Your assignment → Set every entry down again exactly, excluding any pictures.

Records shown →
..........
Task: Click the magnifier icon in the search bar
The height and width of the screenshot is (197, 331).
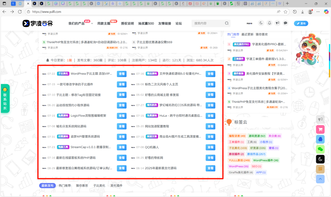Action: 227,23
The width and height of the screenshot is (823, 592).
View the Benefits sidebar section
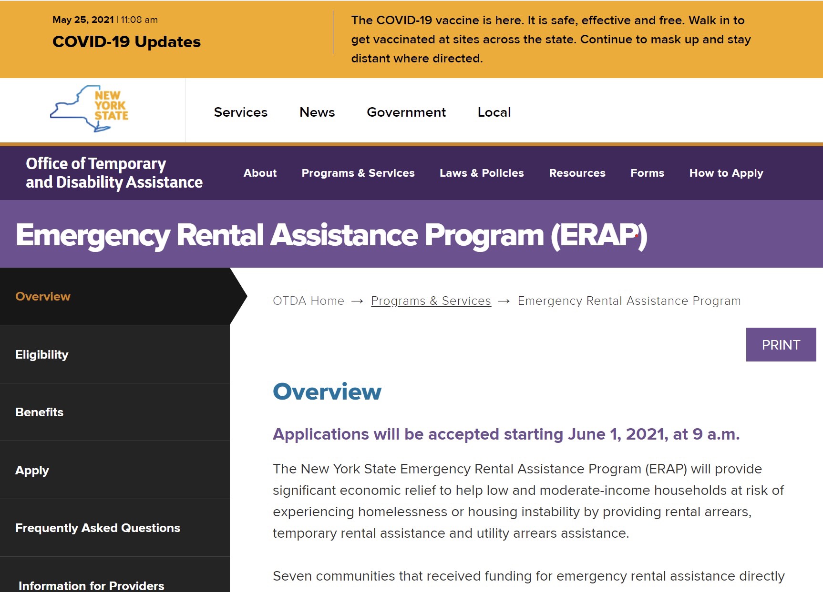point(39,412)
..........
Answer for this exercise →
Task: Click the magnifier icon in the search bar
The height and width of the screenshot is (197, 331).
Action: 227,23
The width and height of the screenshot is (823, 592).
View the Benefits sidebar section
point(39,412)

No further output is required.